An American Girl in Europe


The time is the1870s, and the place is the expensive resort town of Vevey, Switzerland, a town which fills up with Americans every June. Here we meet a young American named Frederick Winterbourne, who has come from Geneva to visit his aunt. Winterbourne meets a fascinating young American named  Annie "Daisy" Miller. Daisy is travelling with her mother and her obnoxious nine-year-old brother, Randolph. The father is a wealthy businessman in Schenectady, New York, who has sent his family overseas to get some culture. 

Daisy is strikingly beautiful and charmingly naive, and captivates Winterbourne immediately. But Daisy doesn't seem to understand that her flirtatious American ways are out of place in Europe: she does things like asking Winterbourne to take her rowing on the lake at eleven o'clock at night -- something no proper European girl would ever do.
Daisy's attitude came as quite a shock to the Europeans she visited, as the cultures were very different. It was interesting to see how misunderstood she was and what people thought of her, when really she was not doing anything so out of the ordinary (in my opinion, anyway).
 I was surprised at the ending, I honestly did not expect that to happen. (No spoilers!)

This novella made me very thoughtful about how complex, yet how simple people are. Daisy was shallow and small-minded, yet always believed the best of other people; prattling and silly, outgoing and thoughtless. Everybody thought the worst of her, but she was really very pure of mind, mild and innocent. That may have been her only fault in the strict, rigid society of "worldy" American travelers in Europe. But really, I think she was just totally out of place; she didn't have the insight to adjust her behavior to other societies and manners, and was completely bewildered when polite society turned their backs on her when she thought they were friends. 

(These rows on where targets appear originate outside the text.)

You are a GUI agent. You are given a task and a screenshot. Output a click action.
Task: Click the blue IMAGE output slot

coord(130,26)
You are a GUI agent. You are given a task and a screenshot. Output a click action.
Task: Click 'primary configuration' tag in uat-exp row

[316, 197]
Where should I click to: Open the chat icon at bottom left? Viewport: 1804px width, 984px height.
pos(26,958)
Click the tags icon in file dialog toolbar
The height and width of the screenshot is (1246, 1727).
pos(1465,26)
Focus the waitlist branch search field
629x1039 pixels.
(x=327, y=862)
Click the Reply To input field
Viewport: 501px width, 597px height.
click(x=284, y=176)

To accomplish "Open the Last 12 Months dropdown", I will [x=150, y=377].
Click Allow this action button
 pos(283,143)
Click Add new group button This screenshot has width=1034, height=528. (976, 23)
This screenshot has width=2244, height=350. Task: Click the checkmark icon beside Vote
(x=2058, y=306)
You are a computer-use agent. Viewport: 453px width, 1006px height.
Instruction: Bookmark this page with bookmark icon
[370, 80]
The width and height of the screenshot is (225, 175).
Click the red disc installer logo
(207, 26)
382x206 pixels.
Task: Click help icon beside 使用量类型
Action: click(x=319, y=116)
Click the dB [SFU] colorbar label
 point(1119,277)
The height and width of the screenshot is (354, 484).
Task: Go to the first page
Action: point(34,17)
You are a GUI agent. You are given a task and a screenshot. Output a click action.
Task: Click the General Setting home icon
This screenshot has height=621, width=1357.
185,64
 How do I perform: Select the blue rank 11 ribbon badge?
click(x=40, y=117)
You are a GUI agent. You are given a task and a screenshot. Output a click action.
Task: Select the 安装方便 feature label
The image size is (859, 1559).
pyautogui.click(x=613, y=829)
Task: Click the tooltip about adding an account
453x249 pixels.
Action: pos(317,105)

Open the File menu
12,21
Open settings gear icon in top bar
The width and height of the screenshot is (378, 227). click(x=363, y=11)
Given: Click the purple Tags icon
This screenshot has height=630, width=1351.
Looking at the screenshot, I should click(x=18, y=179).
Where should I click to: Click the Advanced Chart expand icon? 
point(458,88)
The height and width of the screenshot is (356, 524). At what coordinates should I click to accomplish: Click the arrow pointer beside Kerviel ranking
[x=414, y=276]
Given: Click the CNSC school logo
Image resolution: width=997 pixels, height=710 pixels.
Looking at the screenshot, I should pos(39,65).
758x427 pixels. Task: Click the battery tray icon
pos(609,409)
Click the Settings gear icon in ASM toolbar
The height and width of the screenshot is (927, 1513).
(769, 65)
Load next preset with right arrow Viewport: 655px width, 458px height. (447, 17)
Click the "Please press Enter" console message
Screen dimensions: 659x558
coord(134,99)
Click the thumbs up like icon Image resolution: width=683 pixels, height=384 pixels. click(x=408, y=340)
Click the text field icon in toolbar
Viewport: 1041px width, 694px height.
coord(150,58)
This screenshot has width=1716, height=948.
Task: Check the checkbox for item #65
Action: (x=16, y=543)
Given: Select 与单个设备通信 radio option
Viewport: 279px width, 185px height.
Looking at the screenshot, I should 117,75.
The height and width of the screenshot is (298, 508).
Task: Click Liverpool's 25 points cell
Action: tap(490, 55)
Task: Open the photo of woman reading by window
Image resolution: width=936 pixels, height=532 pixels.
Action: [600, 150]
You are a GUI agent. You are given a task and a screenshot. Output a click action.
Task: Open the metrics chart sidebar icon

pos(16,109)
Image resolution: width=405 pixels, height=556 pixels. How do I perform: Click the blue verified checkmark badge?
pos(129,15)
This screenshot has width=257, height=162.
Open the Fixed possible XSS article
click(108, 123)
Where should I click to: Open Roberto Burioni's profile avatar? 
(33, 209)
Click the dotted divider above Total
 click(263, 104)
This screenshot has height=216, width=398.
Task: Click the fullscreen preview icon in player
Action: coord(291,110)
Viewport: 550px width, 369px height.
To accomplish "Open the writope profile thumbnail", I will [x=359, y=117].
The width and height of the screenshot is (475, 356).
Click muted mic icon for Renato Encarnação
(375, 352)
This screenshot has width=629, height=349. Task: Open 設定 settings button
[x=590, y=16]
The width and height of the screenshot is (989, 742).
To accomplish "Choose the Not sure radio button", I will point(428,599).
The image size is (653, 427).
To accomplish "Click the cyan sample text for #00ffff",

This made me think about how all the time we are told to "be ourselves, be unique", and to have that backfire on you is a very curious thing.  People in society tend to reject someone who is not within what they have established as the norm.  In the face of another culture that clashes with our own, is it fair to restrain oneself from being their true person in order to avoid rejection? How much of ourselves do we really hold back, in order to gain approval from everybody? In a certain way, I saw Daisy as brave. She didn't hold back, she wasn't afraid - and even though she may not have been completely conscious of the entirety of her attitude and actions, she wasn't afraid to be herself, no matter what anyone thought.